From peplum to slasher, over the martial arts films from the Shaw Brothers: there's a homosexual undertone in many camp films. At the time of release, the public didn't notice anything, but the hidden meanings became clearer over time as the morals evolved. This is definitely the case with Jack Sholder's “A Nightmare on Elmstreet Part 2: Freddy's Revenge”, the sequel to Wes Craven's classic. Compared to the original, the film appears to be a mere shadow of its precursor, but thanks to the homosexual subtext, it has become a cult hit over time. Freddy's symbolism became more refined, while the undertone also made the hero more complex, including his relationship with his body and sexuality. The result is a film about coming out of the closet gore style that has put its mark on horror movie history.
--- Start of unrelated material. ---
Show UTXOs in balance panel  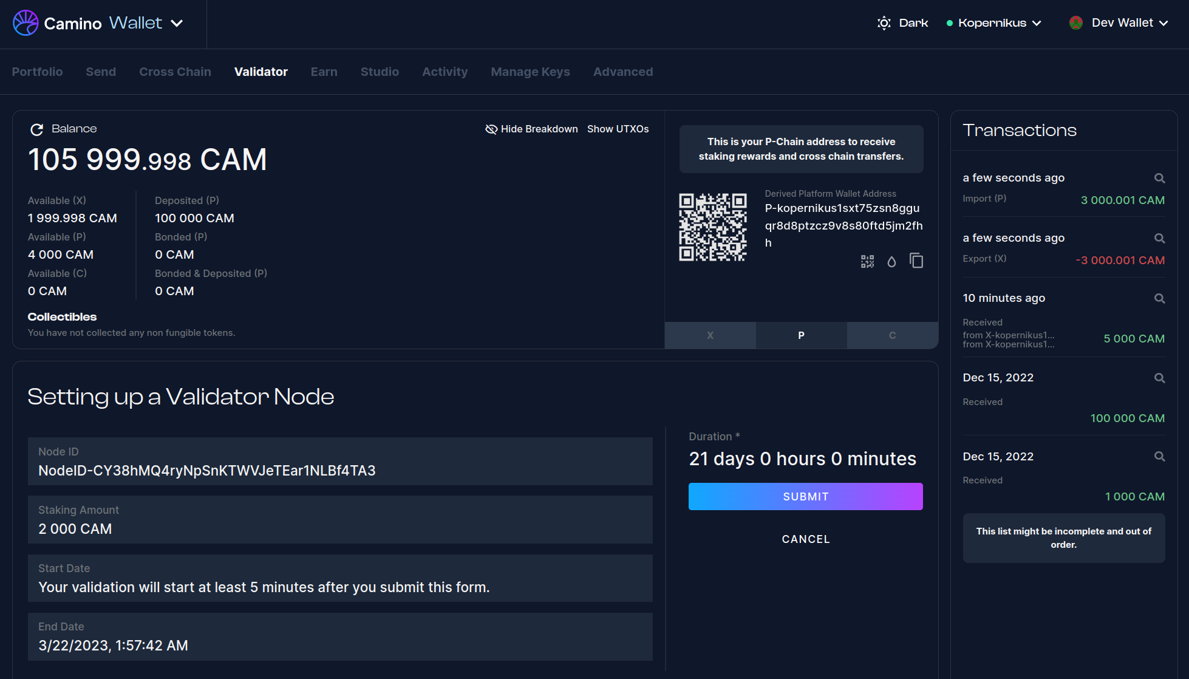pos(618,129)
Alexandre Aja's “Haute Tension”, on the other hand, doesn't contain an ounce of subtext: Marie's desire for Alex is presented to us full-frontal. It namely takes on an ultra-violent and bloody form (particularly the special effects by Giannetto “Zombi 2” De Rossi) and sets in motion a new wave of French horror films such as “A l'intérieur” and “Martyrs”.
When Jesse moves into the house where Freddy Krueger caused mayhem in the first film of the series, Krueger starts to haunt his dreams. Is Jesse possessed by the spirit of this horrible boogeyman?